»»

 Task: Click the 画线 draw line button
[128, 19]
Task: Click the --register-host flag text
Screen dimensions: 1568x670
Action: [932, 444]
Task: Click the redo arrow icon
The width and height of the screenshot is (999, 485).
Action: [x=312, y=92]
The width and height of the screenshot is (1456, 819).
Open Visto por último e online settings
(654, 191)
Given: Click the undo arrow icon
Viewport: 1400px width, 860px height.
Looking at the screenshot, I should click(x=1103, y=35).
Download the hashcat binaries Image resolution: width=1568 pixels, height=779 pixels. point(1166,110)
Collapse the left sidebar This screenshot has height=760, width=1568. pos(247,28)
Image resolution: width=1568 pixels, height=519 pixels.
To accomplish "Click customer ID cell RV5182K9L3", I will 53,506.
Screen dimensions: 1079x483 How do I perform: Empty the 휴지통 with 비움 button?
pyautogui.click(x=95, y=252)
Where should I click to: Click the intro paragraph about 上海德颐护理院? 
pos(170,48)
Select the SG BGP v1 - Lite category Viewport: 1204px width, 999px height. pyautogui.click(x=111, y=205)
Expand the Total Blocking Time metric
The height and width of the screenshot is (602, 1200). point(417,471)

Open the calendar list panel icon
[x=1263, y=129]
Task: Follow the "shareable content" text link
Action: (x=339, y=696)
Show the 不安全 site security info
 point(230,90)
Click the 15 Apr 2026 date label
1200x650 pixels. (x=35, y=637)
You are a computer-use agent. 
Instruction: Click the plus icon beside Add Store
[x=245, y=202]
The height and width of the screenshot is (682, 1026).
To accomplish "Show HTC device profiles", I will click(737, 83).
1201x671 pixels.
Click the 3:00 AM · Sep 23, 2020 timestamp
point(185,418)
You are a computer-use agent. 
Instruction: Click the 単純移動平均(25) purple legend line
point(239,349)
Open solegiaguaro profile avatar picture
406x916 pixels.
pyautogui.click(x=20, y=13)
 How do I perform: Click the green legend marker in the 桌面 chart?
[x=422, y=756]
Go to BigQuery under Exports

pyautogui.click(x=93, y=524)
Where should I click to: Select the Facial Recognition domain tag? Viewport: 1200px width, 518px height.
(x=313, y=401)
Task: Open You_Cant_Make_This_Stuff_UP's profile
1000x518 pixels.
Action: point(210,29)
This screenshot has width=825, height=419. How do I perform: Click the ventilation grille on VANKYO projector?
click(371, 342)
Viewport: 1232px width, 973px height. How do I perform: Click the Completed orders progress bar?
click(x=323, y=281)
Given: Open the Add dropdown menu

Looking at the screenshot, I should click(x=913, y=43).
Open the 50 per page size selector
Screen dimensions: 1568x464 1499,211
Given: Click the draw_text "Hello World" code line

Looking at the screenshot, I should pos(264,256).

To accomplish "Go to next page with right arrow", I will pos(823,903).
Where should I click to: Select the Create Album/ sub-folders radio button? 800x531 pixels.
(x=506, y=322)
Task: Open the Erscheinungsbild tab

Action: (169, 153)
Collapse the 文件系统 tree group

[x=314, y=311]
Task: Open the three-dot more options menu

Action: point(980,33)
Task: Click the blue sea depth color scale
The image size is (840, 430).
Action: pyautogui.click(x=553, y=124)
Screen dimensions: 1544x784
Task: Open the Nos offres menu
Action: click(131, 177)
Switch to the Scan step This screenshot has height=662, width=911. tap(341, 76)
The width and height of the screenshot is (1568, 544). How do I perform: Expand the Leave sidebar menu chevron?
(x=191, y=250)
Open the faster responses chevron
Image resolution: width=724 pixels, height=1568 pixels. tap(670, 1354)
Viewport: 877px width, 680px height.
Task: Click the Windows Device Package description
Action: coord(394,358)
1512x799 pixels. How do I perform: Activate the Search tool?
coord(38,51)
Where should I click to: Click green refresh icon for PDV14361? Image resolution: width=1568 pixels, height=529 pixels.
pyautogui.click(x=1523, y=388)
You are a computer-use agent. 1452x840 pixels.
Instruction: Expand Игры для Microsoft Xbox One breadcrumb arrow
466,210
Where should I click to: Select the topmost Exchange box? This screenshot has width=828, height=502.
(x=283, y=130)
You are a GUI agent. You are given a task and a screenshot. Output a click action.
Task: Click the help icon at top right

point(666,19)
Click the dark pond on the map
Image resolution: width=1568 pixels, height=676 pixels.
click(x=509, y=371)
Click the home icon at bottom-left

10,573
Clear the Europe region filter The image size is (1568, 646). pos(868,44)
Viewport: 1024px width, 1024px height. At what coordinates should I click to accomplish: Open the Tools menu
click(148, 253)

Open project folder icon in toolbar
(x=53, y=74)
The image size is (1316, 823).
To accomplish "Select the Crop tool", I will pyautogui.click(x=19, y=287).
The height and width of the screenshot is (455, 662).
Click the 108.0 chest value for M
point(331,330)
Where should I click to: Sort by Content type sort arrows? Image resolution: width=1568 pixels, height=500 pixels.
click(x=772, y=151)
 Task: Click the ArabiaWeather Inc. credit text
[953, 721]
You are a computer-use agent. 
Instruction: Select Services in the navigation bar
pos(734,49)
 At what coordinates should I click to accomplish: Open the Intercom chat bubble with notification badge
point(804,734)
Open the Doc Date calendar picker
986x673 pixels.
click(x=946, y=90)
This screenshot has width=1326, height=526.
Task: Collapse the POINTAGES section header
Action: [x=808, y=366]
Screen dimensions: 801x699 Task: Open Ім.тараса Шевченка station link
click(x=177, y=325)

««

* _Work instruction_
Copy the lines above, please. Keep them exact.

* _Solved exercise_
 Task: Click the 画线 draw line button
[128, 19]
Task: Click the --register-host flag text
Screen dimensions: 1568x670
Action: [932, 444]
Task: Click the redo arrow icon
The width and height of the screenshot is (999, 485).
Action: [x=312, y=92]
The width and height of the screenshot is (1456, 819).
Open Visto por último e online settings
(654, 191)
Given: Click the undo arrow icon
Viewport: 1400px width, 860px height.
Looking at the screenshot, I should click(x=1103, y=35).
Download the hashcat binaries Image resolution: width=1568 pixels, height=779 pixels. point(1166,110)
Collapse the left sidebar This screenshot has height=760, width=1568. pos(247,28)
Image resolution: width=1568 pixels, height=519 pixels.
To accomplish "Click customer ID cell RV5182K9L3", I will 53,506.
Screen dimensions: 1079x483 How do I perform: Empty the 휴지통 with 비움 button?
pyautogui.click(x=95, y=252)
Where should I click to: Click the intro paragraph about 上海德颐护理院? 
pos(170,48)
Select the SG BGP v1 - Lite category Viewport: 1204px width, 999px height. pyautogui.click(x=111, y=205)
Expand the Total Blocking Time metric
The height and width of the screenshot is (602, 1200). point(417,471)

Open the calendar list panel icon
[x=1263, y=129]
Task: Follow the "shareable content" text link
Action: (x=339, y=696)
Show the 不安全 site security info
 point(230,90)
Click the 15 Apr 2026 date label
1200x650 pixels. (x=35, y=637)
You are a computer-use agent. 
Instruction: Click the plus icon beside Add Store
[x=245, y=202]
The height and width of the screenshot is (682, 1026).
To accomplish "Show HTC device profiles", I will click(737, 83).
1201x671 pixels.
Click the 3:00 AM · Sep 23, 2020 timestamp
point(185,418)
You are a computer-use agent. 
Instruction: Click the 単純移動平均(25) purple legend line
point(239,349)
Open solegiaguaro profile avatar picture
406x916 pixels.
pyautogui.click(x=20, y=13)
 How do I perform: Click the green legend marker in the 桌面 chart?
[x=422, y=756]
Go to BigQuery under Exports

pyautogui.click(x=93, y=524)
Where should I click to: Select the Facial Recognition domain tag? Viewport: 1200px width, 518px height.
(x=313, y=401)
Task: Open You_Cant_Make_This_Stuff_UP's profile
1000x518 pixels.
Action: point(210,29)
This screenshot has width=825, height=419. How do I perform: Click the ventilation grille on VANKYO projector?
click(371, 342)
Viewport: 1232px width, 973px height. How do I perform: Click the Completed orders progress bar?
click(x=323, y=281)
Given: Open the Add dropdown menu

Looking at the screenshot, I should click(x=913, y=43).
Open the 50 per page size selector
Screen dimensions: 1568x464 1499,211
Given: Click the draw_text "Hello World" code line

Looking at the screenshot, I should pos(264,256).

To accomplish "Go to next page with right arrow", I will pos(823,903).
Where should I click to: Select the Create Album/ sub-folders radio button? 800x531 pixels.
(x=506, y=322)
Task: Open the Erscheinungsbild tab

Action: (169, 153)
Collapse the 文件系统 tree group

[x=314, y=311]
Task: Open the three-dot more options menu

Action: point(980,33)
Task: Click the blue sea depth color scale
The image size is (840, 430).
Action: pyautogui.click(x=553, y=124)
Screen dimensions: 1544x784
Task: Open the Nos offres menu
Action: click(131, 177)
Switch to the Scan step This screenshot has height=662, width=911. tap(341, 76)
The width and height of the screenshot is (1568, 544). How do I perform: Expand the Leave sidebar menu chevron?
(x=191, y=250)
Open the faster responses chevron
Image resolution: width=724 pixels, height=1568 pixels. tap(670, 1354)
Viewport: 877px width, 680px height.
Task: Click the Windows Device Package description
Action: coord(394,358)
1512x799 pixels. How do I perform: Activate the Search tool?
coord(38,51)
Where should I click to: Click green refresh icon for PDV14361? Image resolution: width=1568 pixels, height=529 pixels.
pyautogui.click(x=1523, y=388)
You are a computer-use agent. 1452x840 pixels.
Instruction: Expand Игры для Microsoft Xbox One breadcrumb arrow
466,210
Where should I click to: Select the topmost Exchange box? This screenshot has width=828, height=502.
(x=283, y=130)
You are a GUI agent. You are given a task and a screenshot. Output a click action.
Task: Click the help icon at top right

point(666,19)
Click the dark pond on the map
Image resolution: width=1568 pixels, height=676 pixels.
click(x=509, y=371)
Click the home icon at bottom-left

10,573
Clear the Europe region filter The image size is (1568, 646). pos(868,44)
Viewport: 1024px width, 1024px height. At what coordinates should I click to accomplish: Open the Tools menu
click(148, 253)

Open project folder icon in toolbar
(x=53, y=74)
The image size is (1316, 823).
To accomplish "Select the Crop tool", I will pyautogui.click(x=19, y=287).
The height and width of the screenshot is (455, 662).
Click the 108.0 chest value for M
point(331,330)
Where should I click to: Sort by Content type sort arrows? Image resolution: width=1568 pixels, height=500 pixels.
click(x=772, y=151)
 Task: Click the ArabiaWeather Inc. credit text
[953, 721]
You are a computer-use agent. 
Instruction: Select Services in the navigation bar
pos(734,49)
 At what coordinates should I click to accomplish: Open the Intercom chat bubble with notification badge
point(804,734)
Open the Doc Date calendar picker
986x673 pixels.
click(x=946, y=90)
This screenshot has width=1326, height=526.
Task: Collapse the POINTAGES section header
Action: [x=808, y=366]
Screen dimensions: 801x699 Task: Open Ім.тараса Шевченка station link
click(x=177, y=325)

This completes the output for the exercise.